Show each line of the records below where the word "screenshot" occurs.

Top of DATA IN THIS EXERCISE

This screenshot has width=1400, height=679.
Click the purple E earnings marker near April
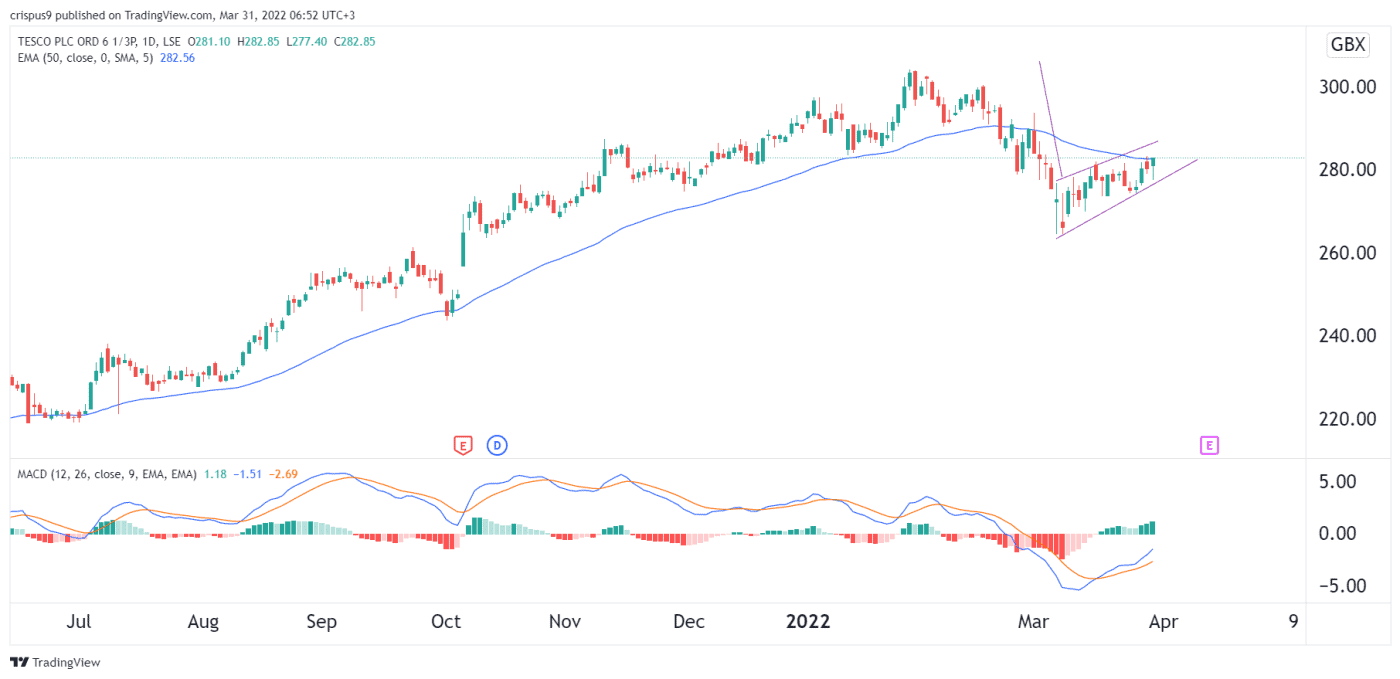tap(1209, 444)
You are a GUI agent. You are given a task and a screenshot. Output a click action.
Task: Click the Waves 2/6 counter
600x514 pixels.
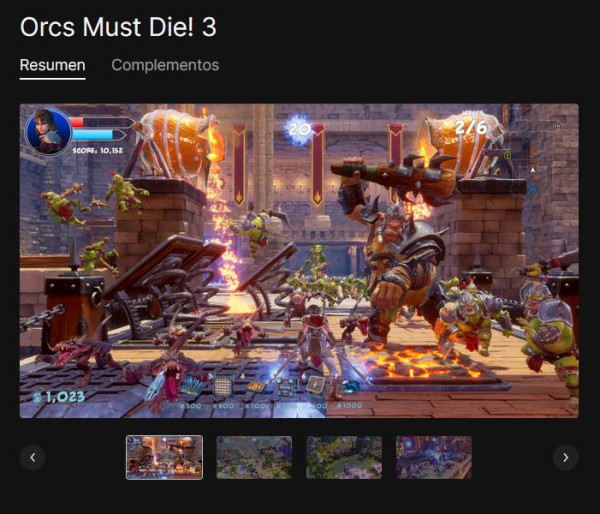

Bottom of DATA IN THIS EXERCISE

**EXERCISE RESPONSE**
This screenshot has width=1400, height=679.
You are a GUI agent. You are given a task and a screenshot. Output a click action.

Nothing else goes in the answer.